- **About this task**
All lines in the records below that hold "computer" are to be shown.

(Collected data)

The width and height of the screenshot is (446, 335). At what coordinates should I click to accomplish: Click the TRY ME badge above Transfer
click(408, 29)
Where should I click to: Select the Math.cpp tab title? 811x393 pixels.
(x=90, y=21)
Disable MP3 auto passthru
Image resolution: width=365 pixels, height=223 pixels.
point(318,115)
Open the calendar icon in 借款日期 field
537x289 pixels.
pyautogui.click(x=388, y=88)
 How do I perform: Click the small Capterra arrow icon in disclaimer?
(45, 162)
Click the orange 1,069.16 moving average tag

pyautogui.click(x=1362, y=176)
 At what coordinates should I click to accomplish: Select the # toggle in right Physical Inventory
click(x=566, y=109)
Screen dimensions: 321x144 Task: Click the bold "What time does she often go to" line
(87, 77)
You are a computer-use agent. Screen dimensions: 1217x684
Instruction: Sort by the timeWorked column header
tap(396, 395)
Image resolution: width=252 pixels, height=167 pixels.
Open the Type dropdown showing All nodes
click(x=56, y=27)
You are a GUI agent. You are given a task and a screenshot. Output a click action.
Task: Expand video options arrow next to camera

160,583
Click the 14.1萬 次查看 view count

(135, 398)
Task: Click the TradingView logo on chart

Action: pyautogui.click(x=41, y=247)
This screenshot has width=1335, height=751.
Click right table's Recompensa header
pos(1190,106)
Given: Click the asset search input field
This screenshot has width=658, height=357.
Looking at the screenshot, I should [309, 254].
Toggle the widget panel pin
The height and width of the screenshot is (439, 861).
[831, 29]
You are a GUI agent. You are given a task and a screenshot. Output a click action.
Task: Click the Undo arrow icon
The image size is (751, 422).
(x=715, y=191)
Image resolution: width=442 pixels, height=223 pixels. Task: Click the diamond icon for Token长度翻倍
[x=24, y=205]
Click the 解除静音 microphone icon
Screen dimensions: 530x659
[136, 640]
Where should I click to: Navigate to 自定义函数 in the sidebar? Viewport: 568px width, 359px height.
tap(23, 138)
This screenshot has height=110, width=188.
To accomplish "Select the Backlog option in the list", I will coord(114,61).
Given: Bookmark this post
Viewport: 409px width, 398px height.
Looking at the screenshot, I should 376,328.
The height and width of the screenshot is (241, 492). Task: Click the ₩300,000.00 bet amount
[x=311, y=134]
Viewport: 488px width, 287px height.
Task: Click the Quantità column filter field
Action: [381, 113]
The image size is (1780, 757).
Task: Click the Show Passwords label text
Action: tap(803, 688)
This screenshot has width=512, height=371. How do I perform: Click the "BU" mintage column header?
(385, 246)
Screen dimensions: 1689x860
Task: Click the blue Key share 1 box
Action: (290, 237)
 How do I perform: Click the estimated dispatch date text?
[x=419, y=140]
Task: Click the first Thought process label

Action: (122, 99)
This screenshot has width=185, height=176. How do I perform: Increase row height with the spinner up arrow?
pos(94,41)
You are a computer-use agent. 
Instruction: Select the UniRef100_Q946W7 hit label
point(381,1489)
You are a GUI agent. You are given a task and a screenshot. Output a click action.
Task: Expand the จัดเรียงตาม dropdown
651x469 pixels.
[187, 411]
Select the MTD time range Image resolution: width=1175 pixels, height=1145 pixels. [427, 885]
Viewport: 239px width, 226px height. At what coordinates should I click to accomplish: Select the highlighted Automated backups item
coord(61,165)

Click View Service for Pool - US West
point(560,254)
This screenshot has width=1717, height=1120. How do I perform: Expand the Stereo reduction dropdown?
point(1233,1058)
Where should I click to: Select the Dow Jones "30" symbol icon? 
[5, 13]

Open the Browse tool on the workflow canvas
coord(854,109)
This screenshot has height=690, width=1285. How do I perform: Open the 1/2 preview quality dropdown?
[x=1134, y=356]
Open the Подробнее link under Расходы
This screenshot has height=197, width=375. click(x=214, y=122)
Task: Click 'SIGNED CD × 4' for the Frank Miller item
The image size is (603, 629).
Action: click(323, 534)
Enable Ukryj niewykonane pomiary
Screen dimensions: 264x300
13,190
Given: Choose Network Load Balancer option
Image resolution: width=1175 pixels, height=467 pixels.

- **Answer to this problem**
You are a computer-use agent. Screen dimensions: 1217x684
You are a computer-use agent. 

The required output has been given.